Oral 63rd Endocrine Society of Australia Annual Scientific Meeting 2020

Recovery of Male Reproductive Function Following Prolonged Injectable Testosterone Undecanoate Treatment (#24)

Nandini Shankara Narayana 1 , Reena Desai 2 , Ann Conway 1 , Bronwyn GA Stuckey 3 , Warwick Inder 4 , Mathis Grossmann 5 , Bu B Yeap 6 , Robert McLachlan 7 , Lam P Ly 1 2 , Karen Bracken 8 , Gary A Wittert 9 , David J Handelsman 1 2
  1. Andrology, Concord Repatriation General Hospital, Concord, NSW
  2. Andrology, ANZAC Research Institute, Concord, NSW, Australia
  3. Department of Endocrinology and Diabetes, Keogh Institute for Medical Research, Sir Charles Gairdner Hospital and University of Western Australia, Perth, Western Australia, Australia
  4. Department of Endocrinology , Princess Alexandra Hospital and University of Queensland, , Brisbane, Queensland, Australia
  5. Department of Endocrinology , The Austin Hospital and University of Melbourne, Melbourne, Victoria, Australia
  6. Department of Endocrinology and Diabetes, Fiona Stanley Hospital, Medical School, University of Western Australia, , Perth, Western Australia, Australia
  7. Endocrinology and Metabolism, Clinical Andrology , Hudson Institute of Medical Research, Melbourne, Victoria, Australia
  8. NHMRC Clinical Trials Centre, University of Sydney, Sydney, NSW, Australia
  9. Freemasons Foundation Centre for Men’s Health, University of Adelaide, Adelaide, South Australia, Australia

Background: Exogenous androgen treatment suppresses the hypothalamo-pituitary testicular (HPT) axis causing reduced serum LH, FSH and testosterone (T). The Runoff Study [after Testosterone for Diabetes Mellitus (T4DM) Study] investigated the rate and extent of reproductive hormone recovery after 2 years of regular T undecanoate (TU) injections.

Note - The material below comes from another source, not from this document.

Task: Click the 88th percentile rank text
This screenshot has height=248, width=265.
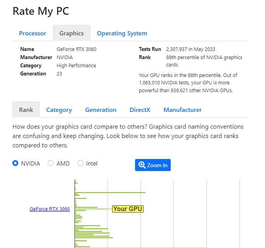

Methods: T4DM participants without pathological hypogonadism (n=1007) were randomised to TU or placebo (P) injections every 3 months for 2 years with 303 subsequently entering the Runoff study at 12 weeks after last injection. Before T4DM study unblinding, they provided blood samples and validated sexual function questionnaires (PDQ, IIEF-15) at entry, 6, 12, 18, 24, 40 and 52 weeks later.  Serum steroid profile (T, DHT, E2, E1) was measured batchwise by LCMS and serum LH, FSH and SHBG by immunoassays.

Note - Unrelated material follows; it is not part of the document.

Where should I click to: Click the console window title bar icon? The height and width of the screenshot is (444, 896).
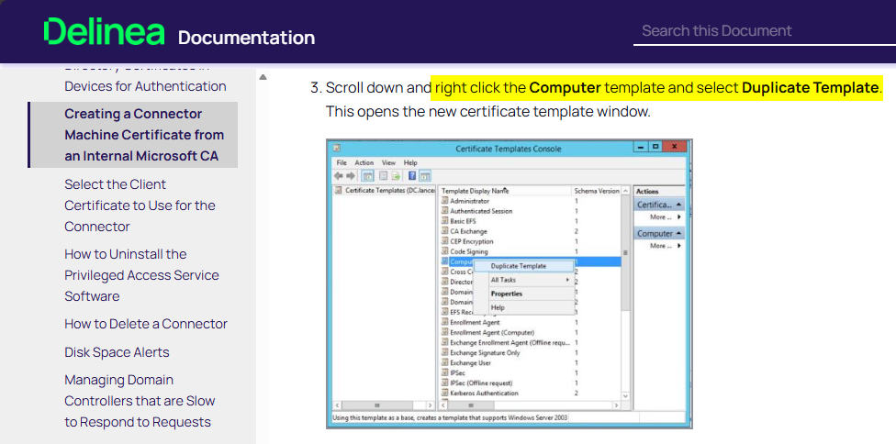point(337,149)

Results: Runoff study participants in both groups were similar and no different from all T4DM participants. As expected, at Runoff study entry serum T was higher in TU-treated men but at all timepoints from 12 weeks onwards serum T and SHBG remained consistently 11% and 12%, respectively, lower in TU treated than in P treated men. Similarly, at Runoff entry sexual function scores were higher in TU-treated men but subsequently no different from P-treated men. Mean serum LH and FSH recovered gradually to reach mean baseline levels at 36 weeks after last injection with the median time to recover to their own pre-treatment baseline of 52.7 weeks (serum LH) and 51.1 weeks (serum FSH) after last injection.

Conclusion: After stopping 2 years of standard dose TU treatment in men without pathological hypogonadism, HPT function recovers slowly, taking 9 to >12 months since last dose, but is eventually complete. Persisting mild, proportionate reduction in serum SHBG and T reflect lasting effects of androgen treatment on hepatic SHBG secretion, but not androgen deficiency.